• [Enunciado]: No texto sobre a viagem de Bolsonaro aos EUA, qual item do pacote oferecido a Trump ainda depende de aprovação do Congresso?

• [Texto para leitura]:
20 Março 2019
Bolsonaro foi aos EUA com um pacote a oferecer a Donald Trump. Nele está o aluguel da base de Alcântara, que ainda depende de aprovação do Congresso, a isenção de vistos para turistas norte-americanos, o apoio na luta contra o Governo de Nicolás Maduro, sem falar na decisão brasileira de abrir mão do status de país em desenvolvimento nas negociações da OMC (Organização Mundial do Comércio). Em contrapartida, recebeu apoios público do norte-americano para entrar na Organização para a Cooperação e Desenvolvimento Econômico (OCDE) e para receber o status de aliado preferencial fora da Organização do Tratado do Atlântico Norte (OTAN) —talvez até mesmo dentro da organização, como afirmou Trump dizendo que "precisava falar com muita gente" a respeito. O resultado prático em relação aos potenciais avanços políticos e econômicos entre os dois países ainda divide opiniões.
A reportagem é de Regiane Oliveira, publicada por El País, 19-03-2019.
“Foi uma viagem simbólica, unilateral, em que o Brasil adere à agenda do Governo Trump”, afirma o ex-embaixador Rubens Ricupero. De acordo com ele, a visita será proveitosa apenas para a agenda interna de Bolsonaro — “dentro da linha que ele vem defendendo em relação a seus apoiadores, que têm uma mesma ideologia”—, mas sem nada de concreto. Ele afirma, no entanto, que o acordo sobre a base de Alcântara pode ter utilidade. “A base não está sendo usada, é útil, mas não é um grande resultado.”

• [Dados fornecidos]:
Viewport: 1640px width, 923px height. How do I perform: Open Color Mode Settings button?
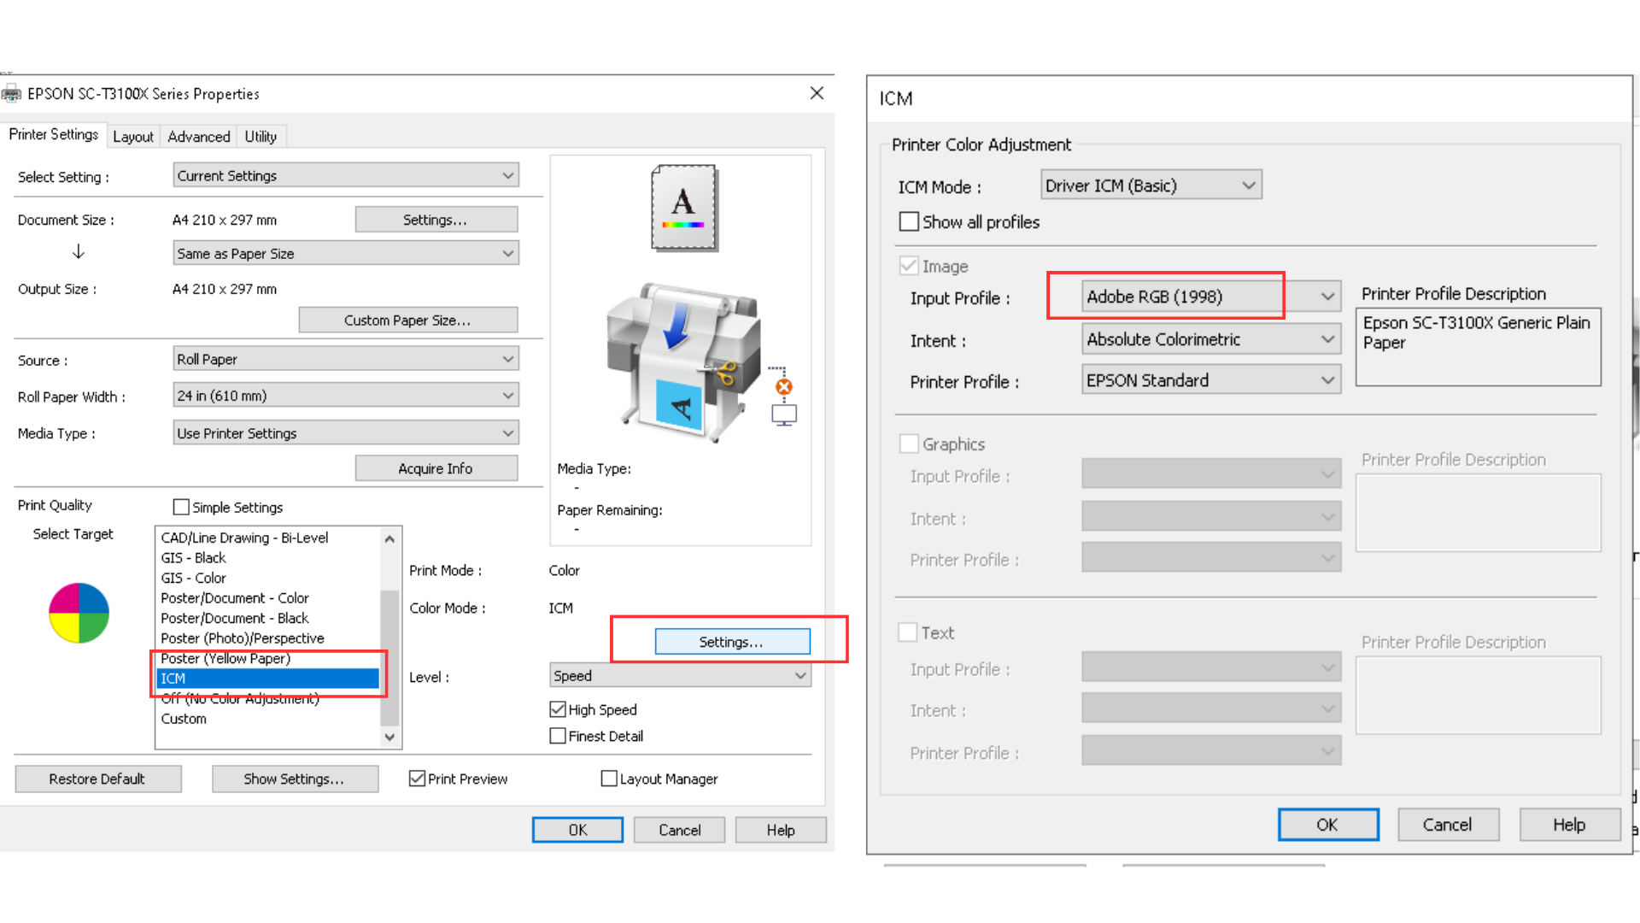click(731, 642)
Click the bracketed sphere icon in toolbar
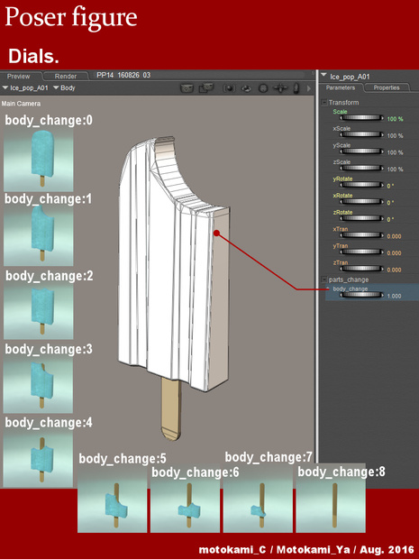 229,88
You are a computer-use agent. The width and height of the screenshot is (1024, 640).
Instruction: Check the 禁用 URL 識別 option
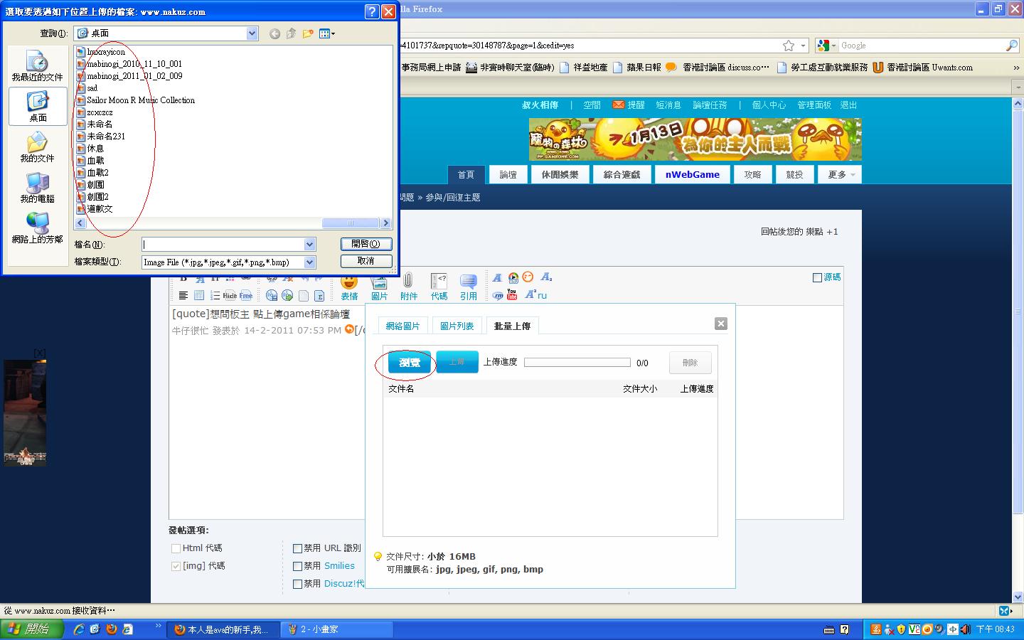[x=298, y=548]
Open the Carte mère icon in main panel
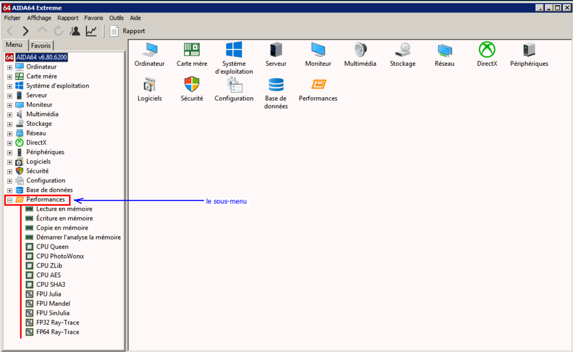Viewport: 573px width, 352px height. (191, 50)

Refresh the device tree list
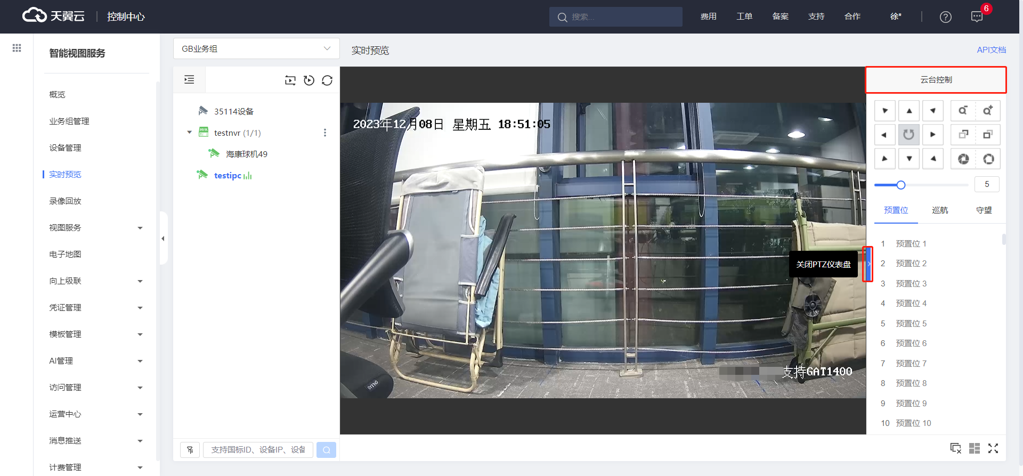327,80

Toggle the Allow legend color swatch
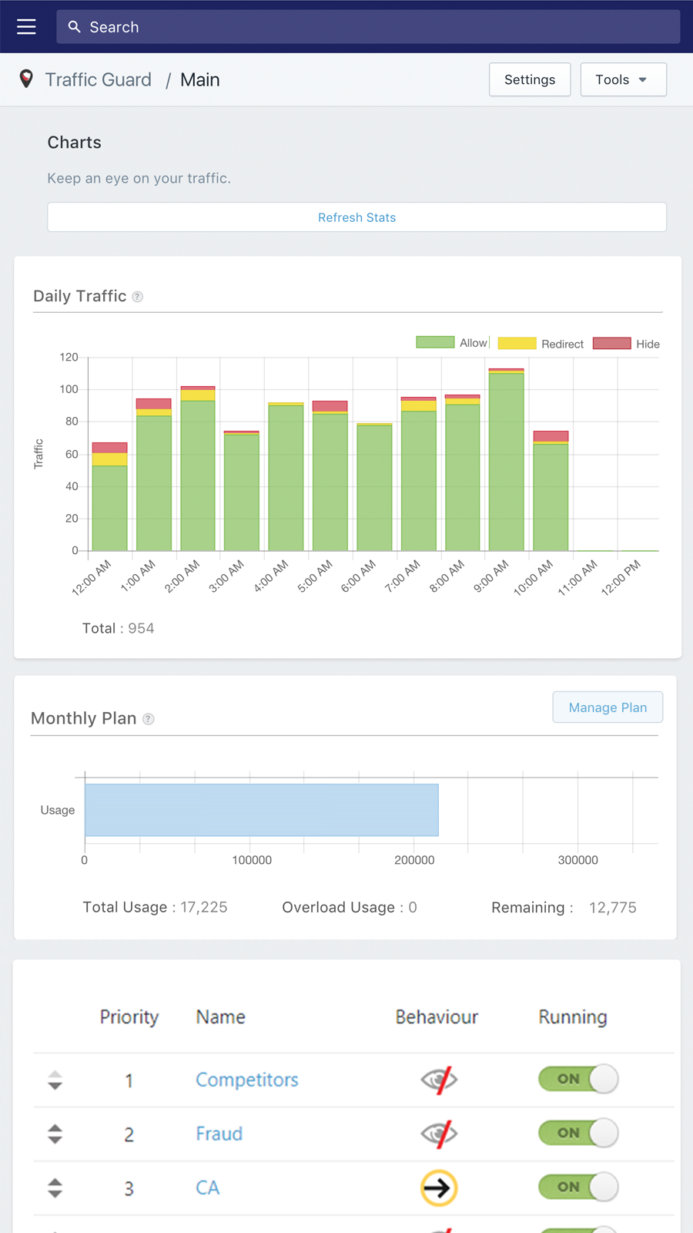tap(435, 343)
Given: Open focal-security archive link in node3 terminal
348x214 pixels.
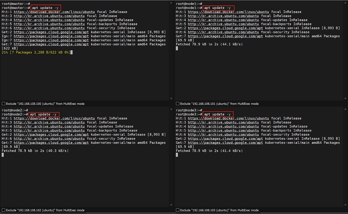Looking at the screenshot, I should tap(223, 135).
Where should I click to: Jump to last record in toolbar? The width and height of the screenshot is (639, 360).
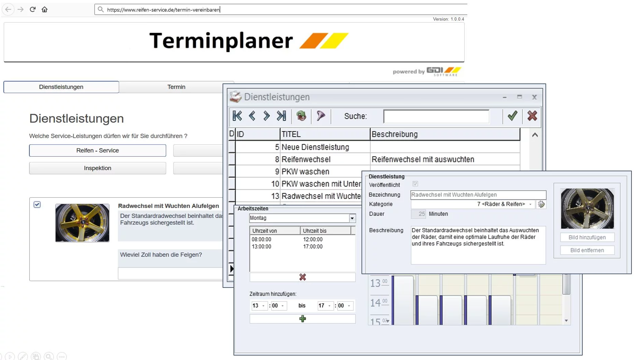[x=281, y=116]
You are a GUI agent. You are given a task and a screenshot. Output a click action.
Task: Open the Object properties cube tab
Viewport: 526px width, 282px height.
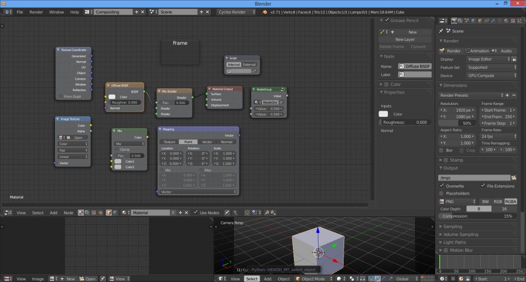pyautogui.click(x=479, y=21)
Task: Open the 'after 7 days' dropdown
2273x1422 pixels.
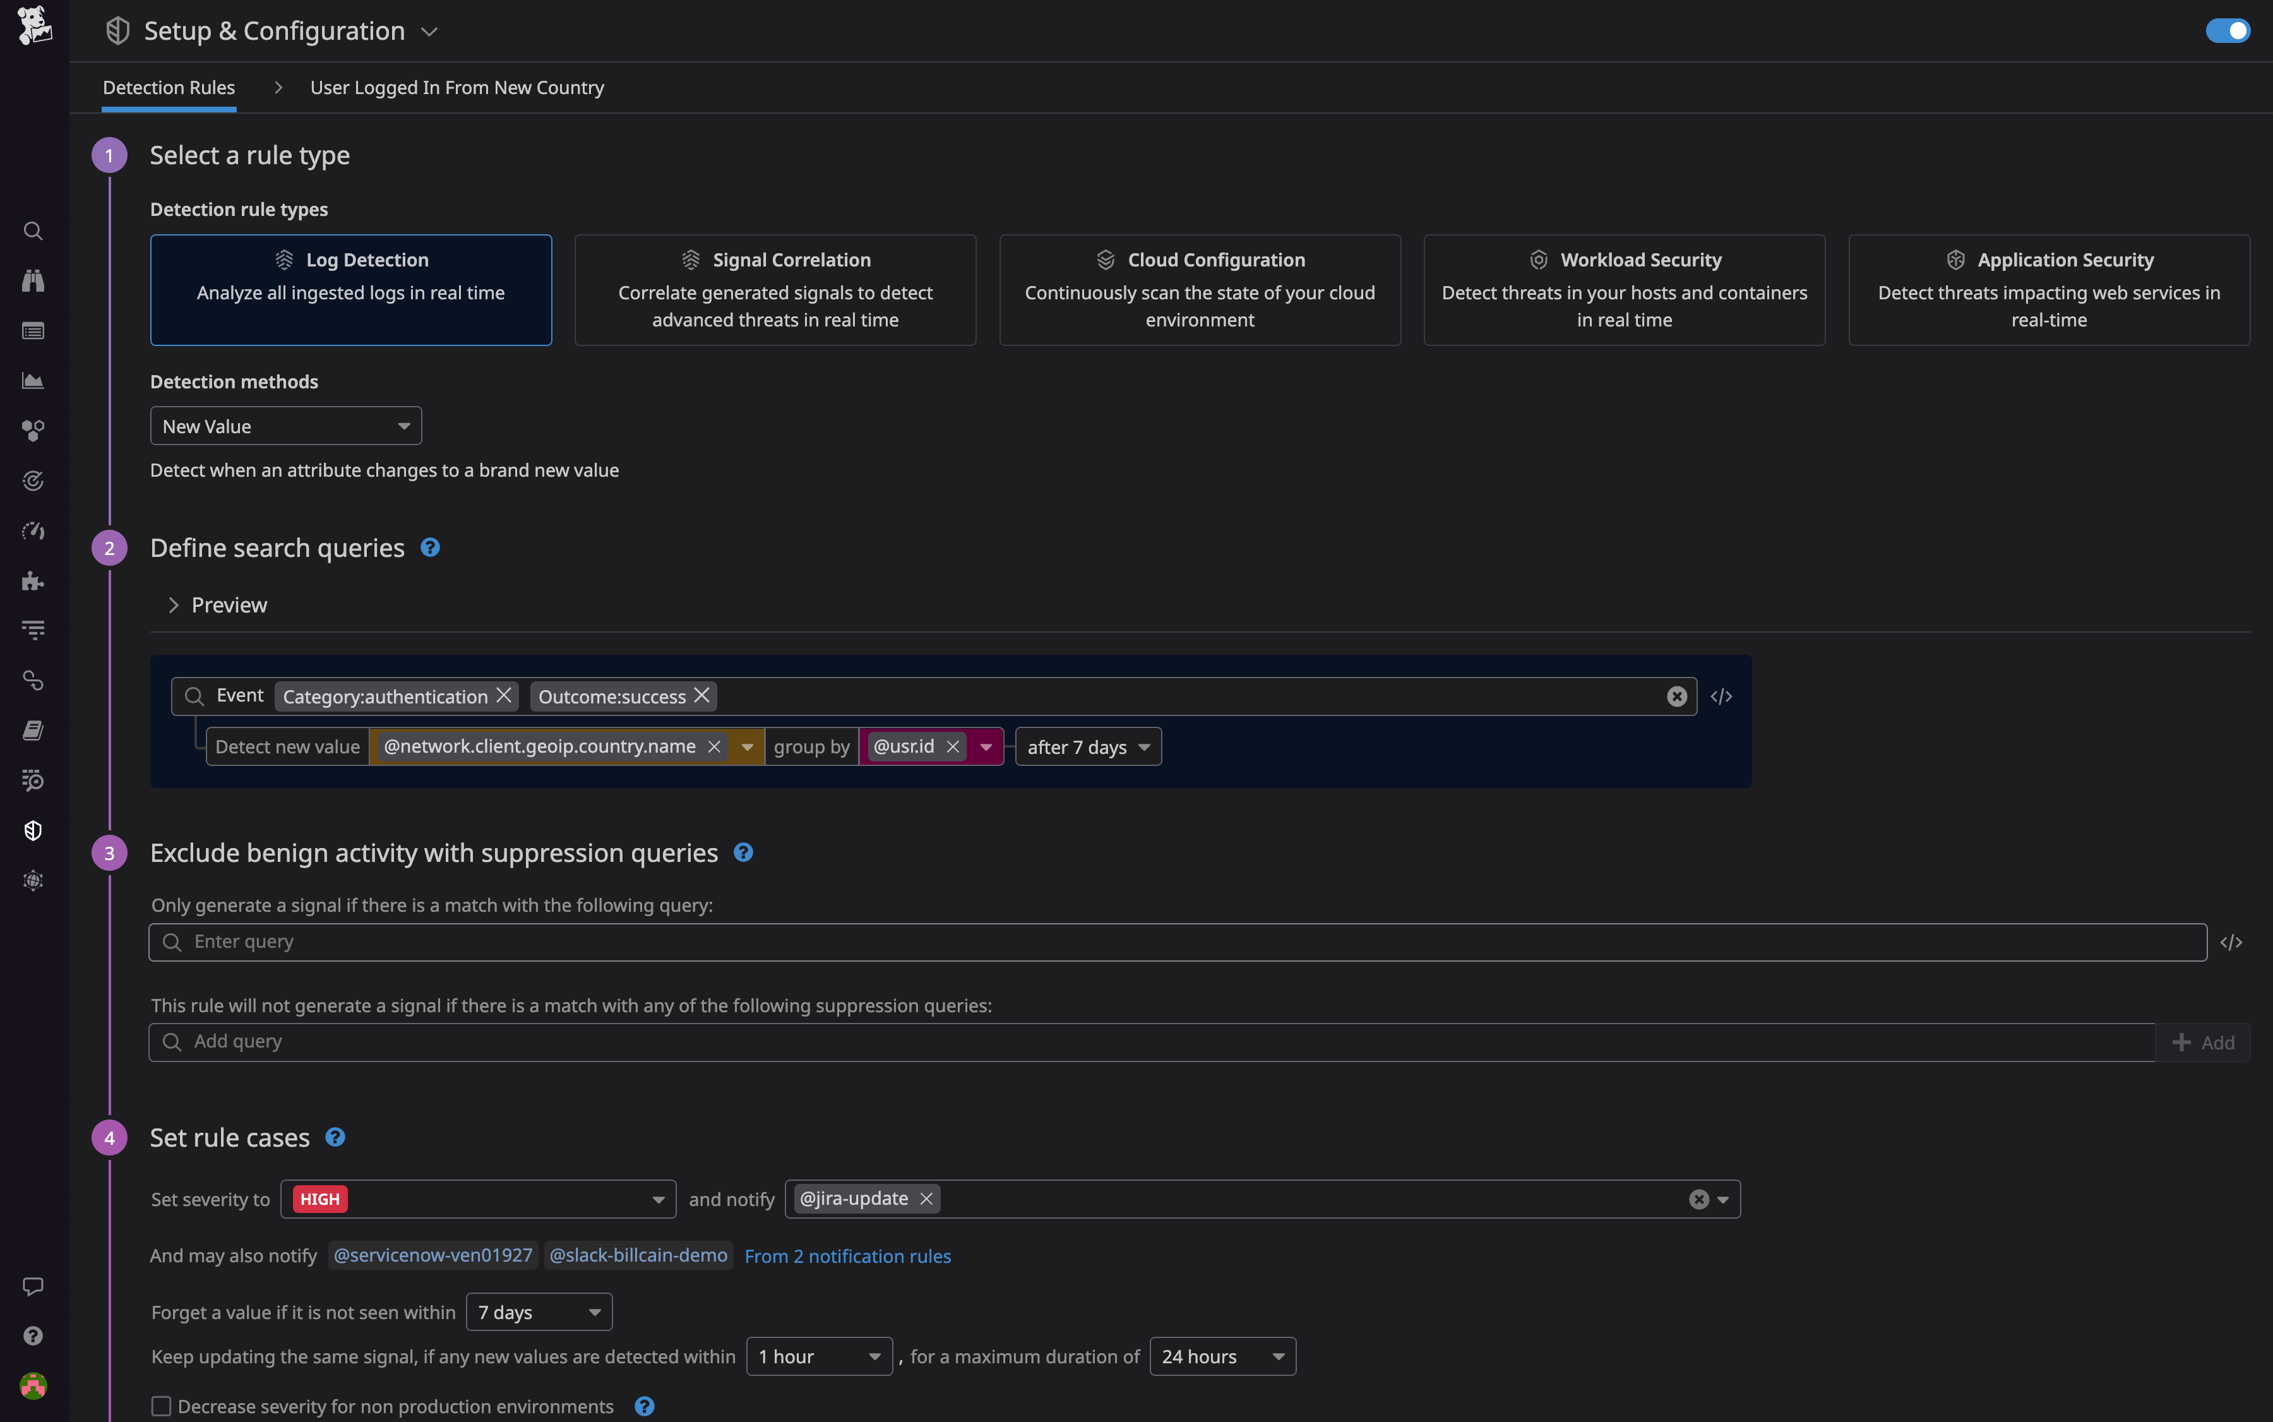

• [Resposta]: O aluguel da base de Alcântara.